■ **Given request**: Gather every line in the listing below that contains the string "Manager", treating uppercase and lowercase letters as different.

○ ○ ○ ○

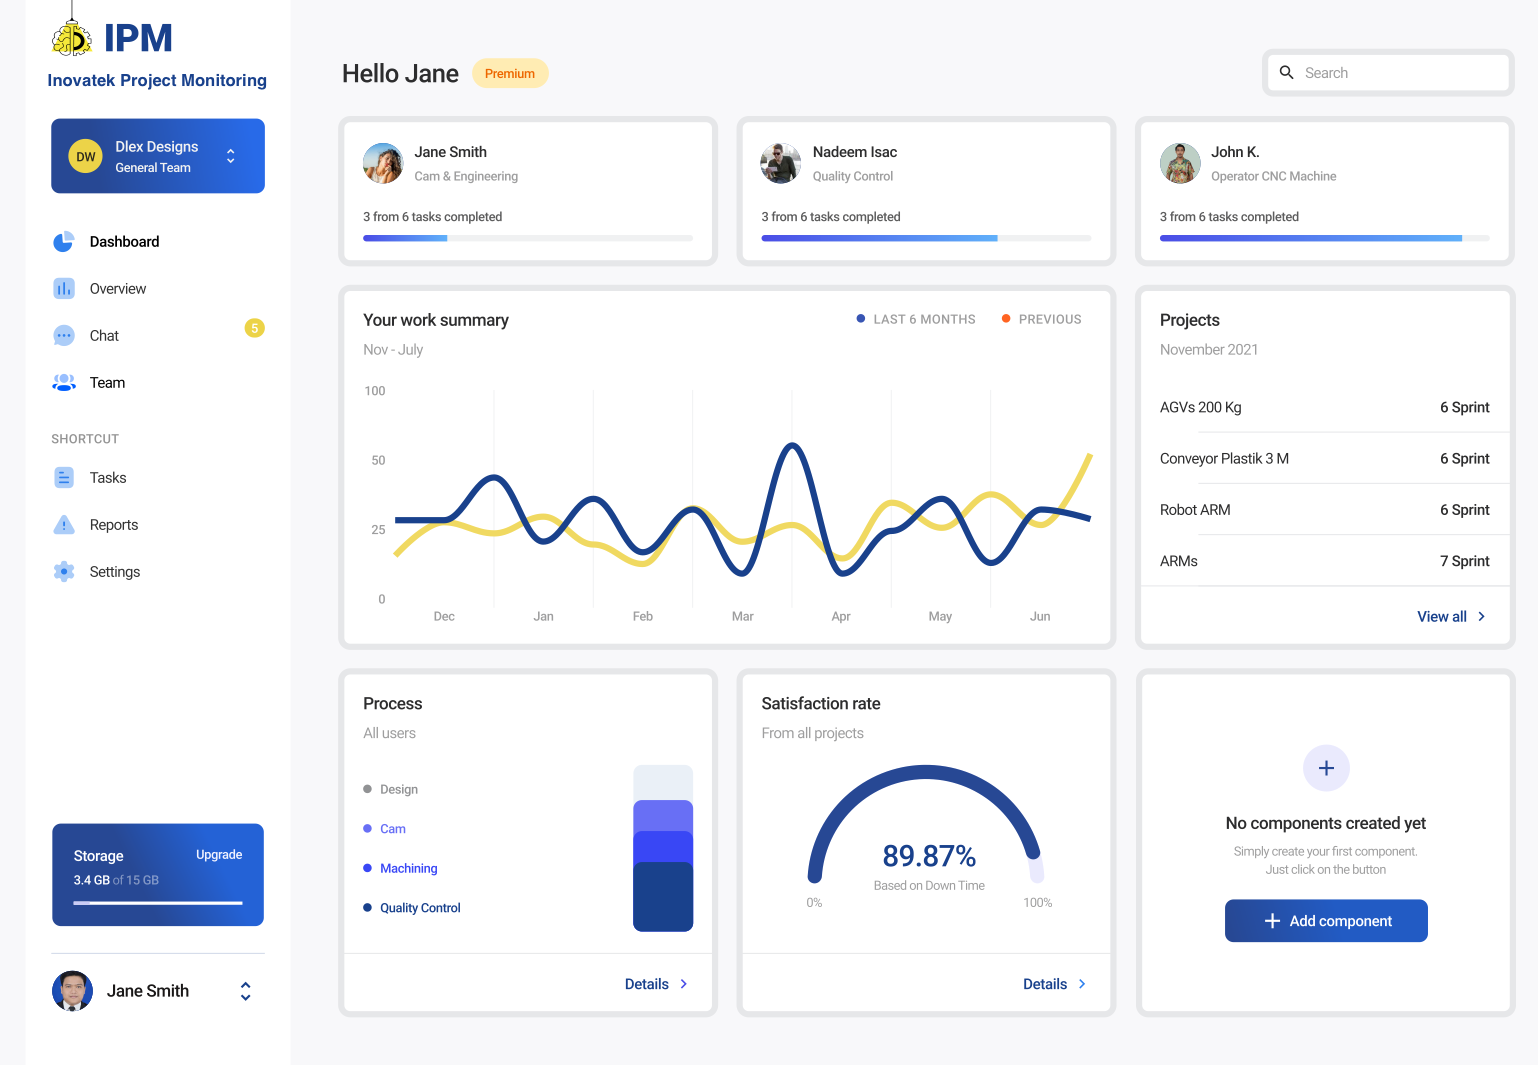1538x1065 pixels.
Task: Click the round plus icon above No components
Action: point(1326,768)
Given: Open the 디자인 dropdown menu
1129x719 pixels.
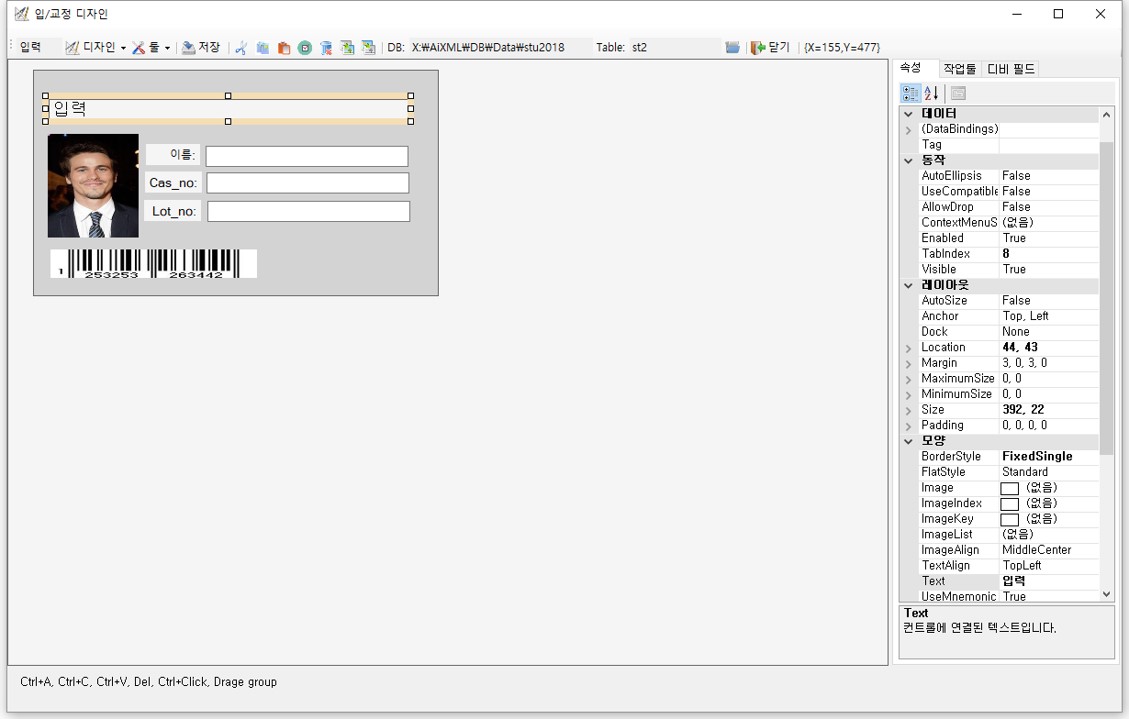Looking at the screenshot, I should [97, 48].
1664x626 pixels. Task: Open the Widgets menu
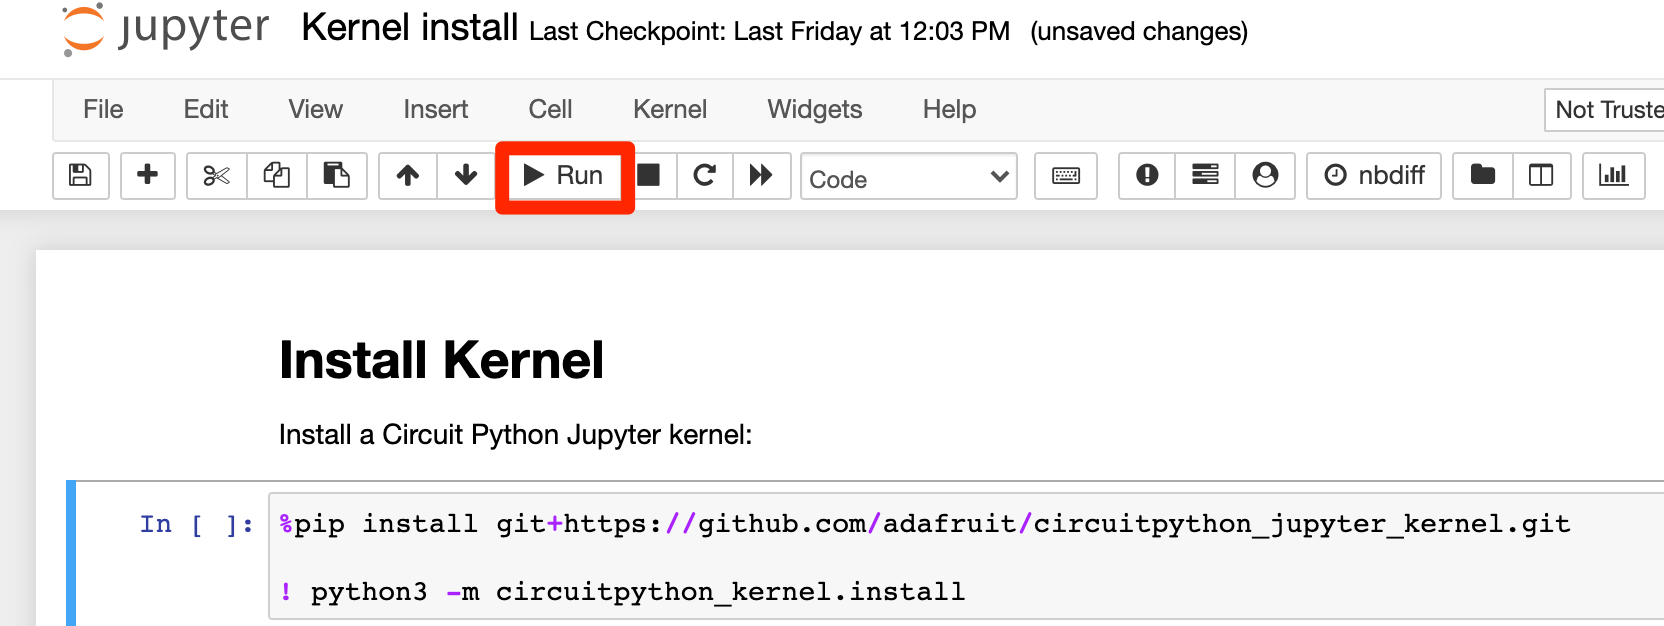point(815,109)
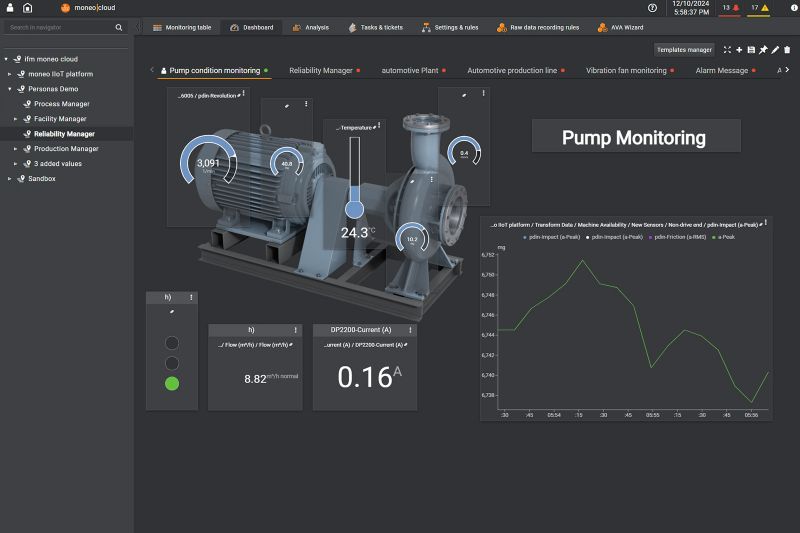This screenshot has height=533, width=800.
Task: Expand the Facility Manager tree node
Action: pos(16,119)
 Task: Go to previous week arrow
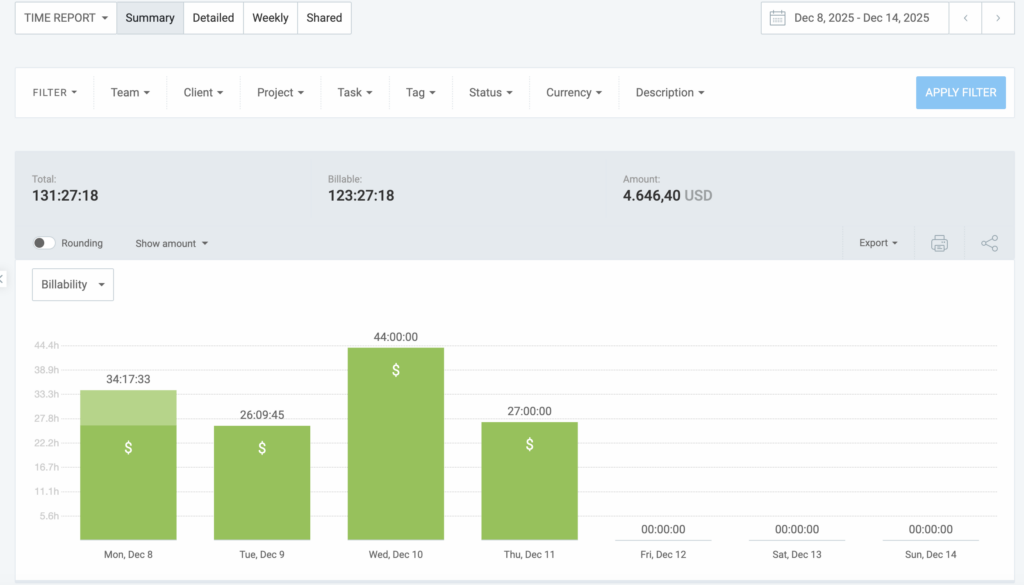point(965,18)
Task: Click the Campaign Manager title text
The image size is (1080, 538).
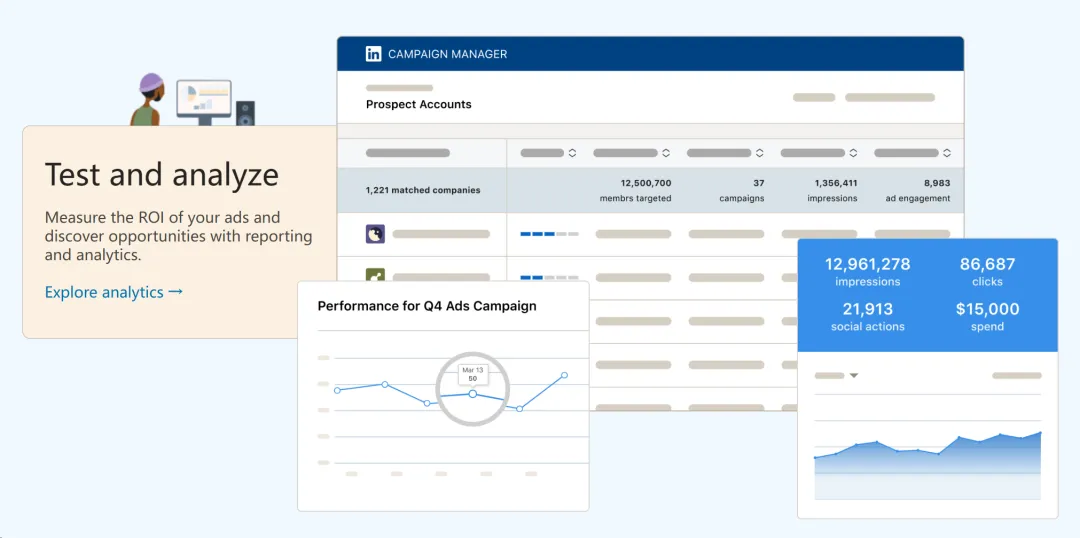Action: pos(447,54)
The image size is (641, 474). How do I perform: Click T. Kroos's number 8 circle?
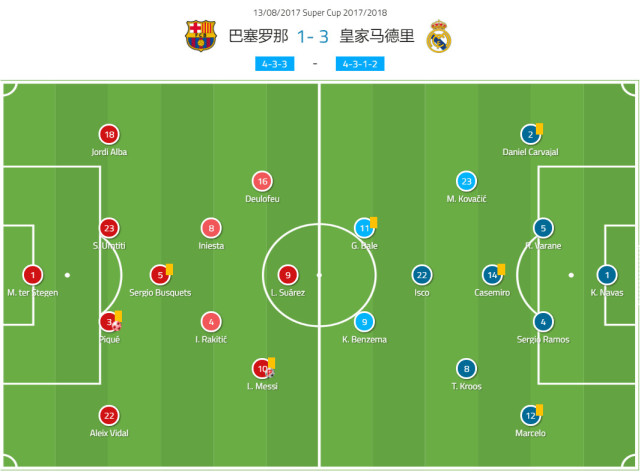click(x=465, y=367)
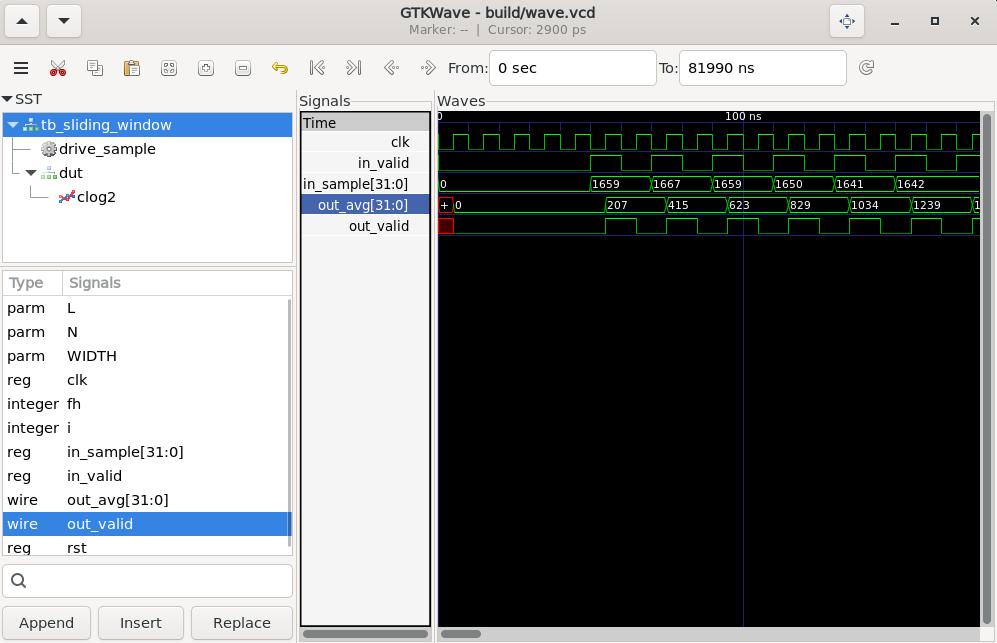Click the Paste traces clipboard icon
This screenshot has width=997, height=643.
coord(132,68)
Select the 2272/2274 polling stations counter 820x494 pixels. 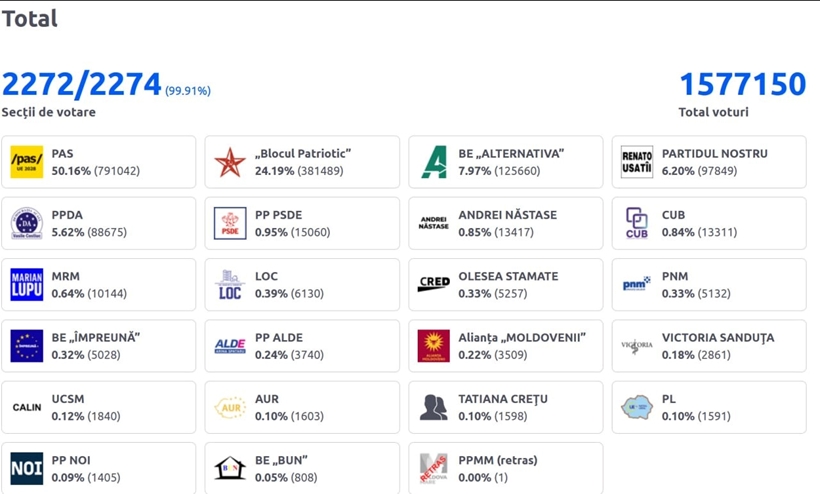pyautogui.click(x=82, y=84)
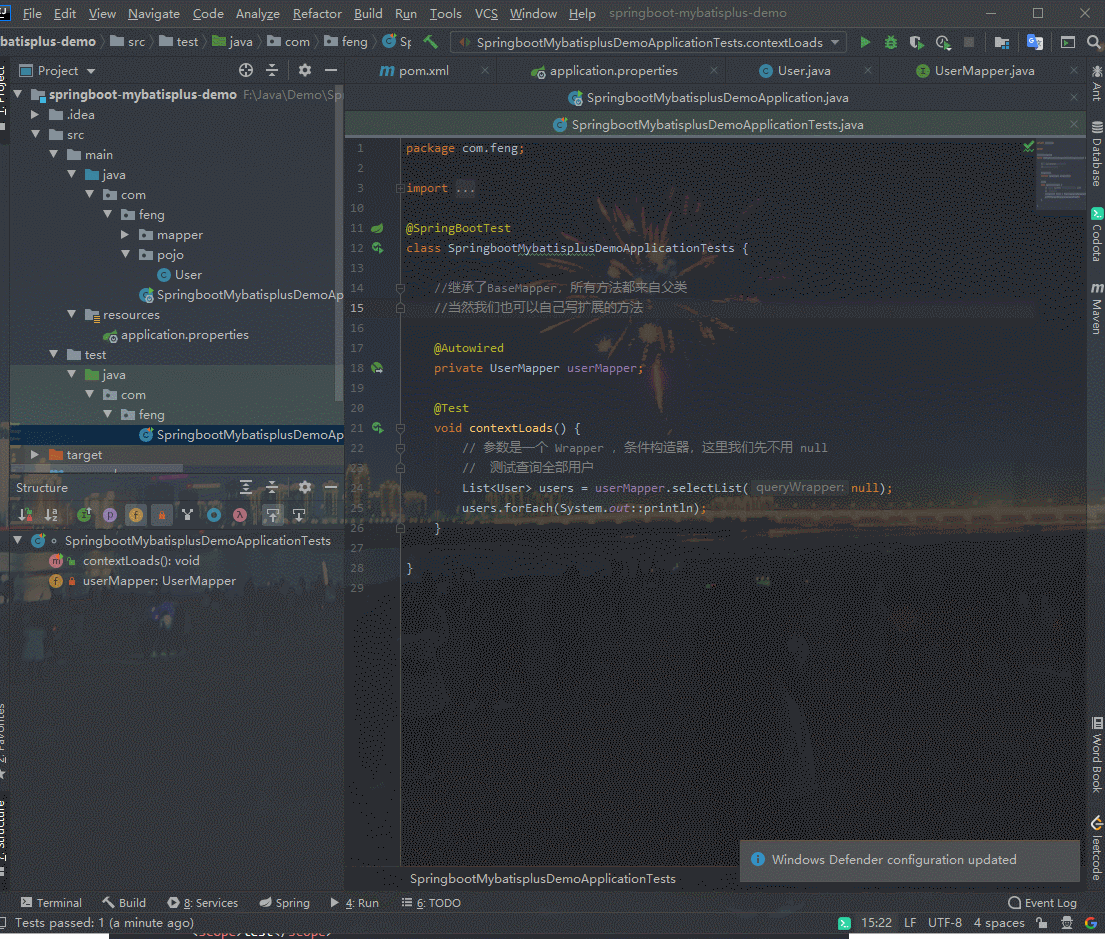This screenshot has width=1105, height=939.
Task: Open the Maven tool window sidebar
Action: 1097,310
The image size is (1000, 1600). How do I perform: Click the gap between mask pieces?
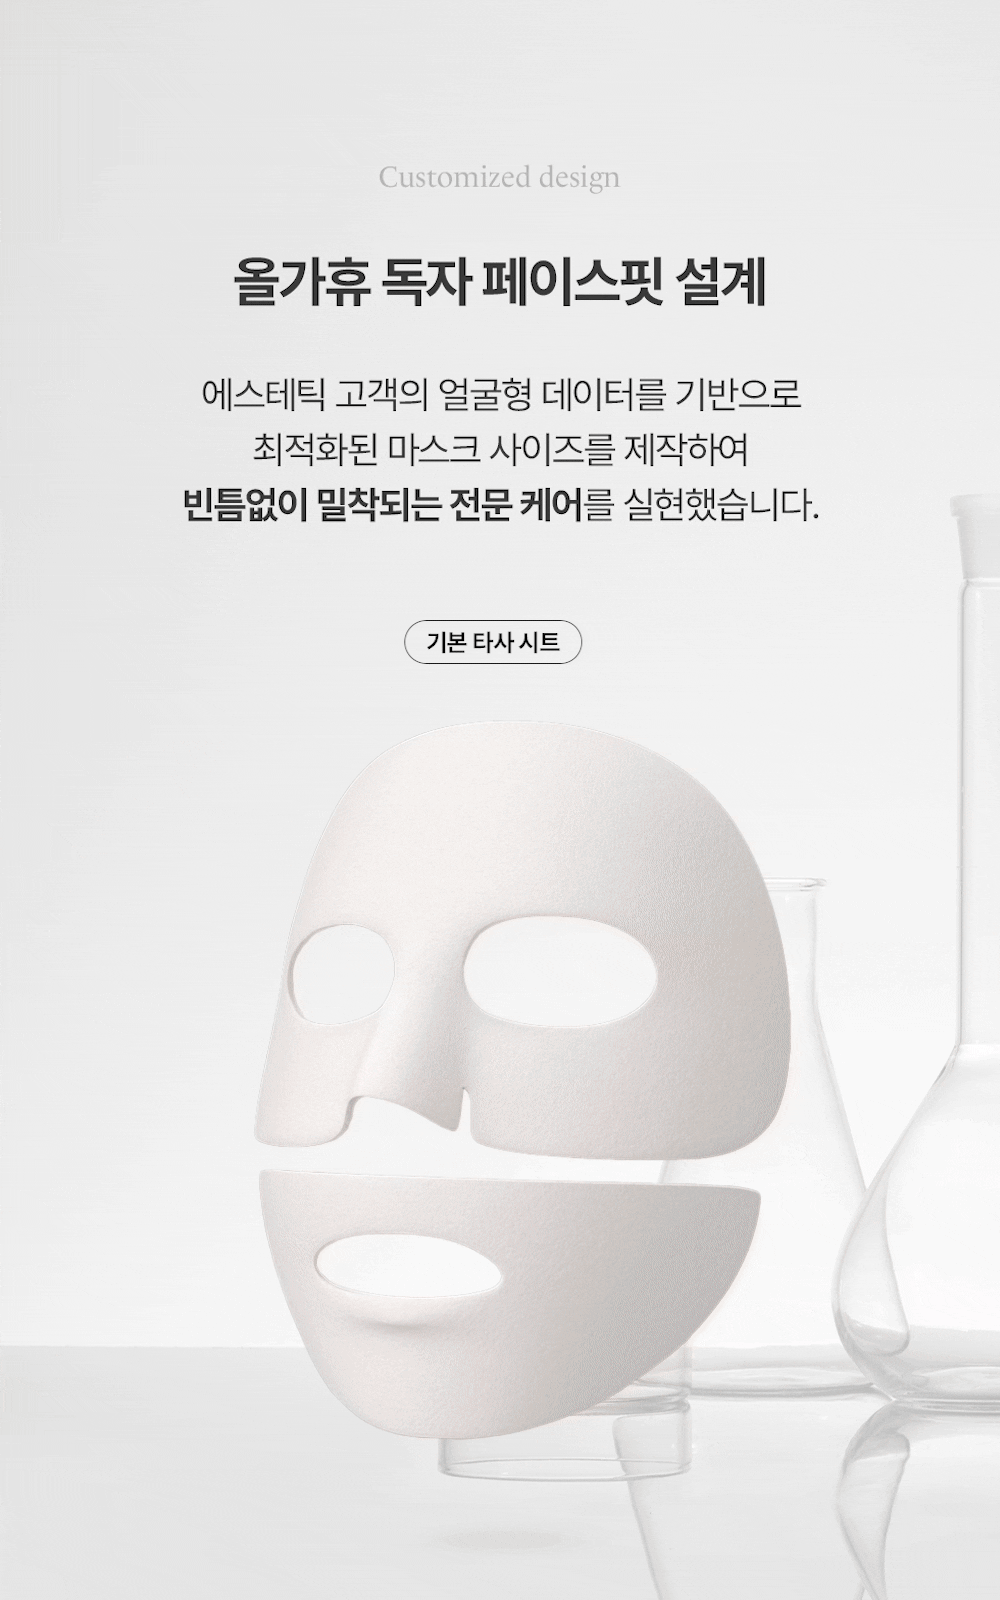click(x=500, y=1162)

○ ○ ○ ○

■ **Solution to the problem**:
Task: Expand the Facility Manager tree node
Task: Click the Campaign Manager title text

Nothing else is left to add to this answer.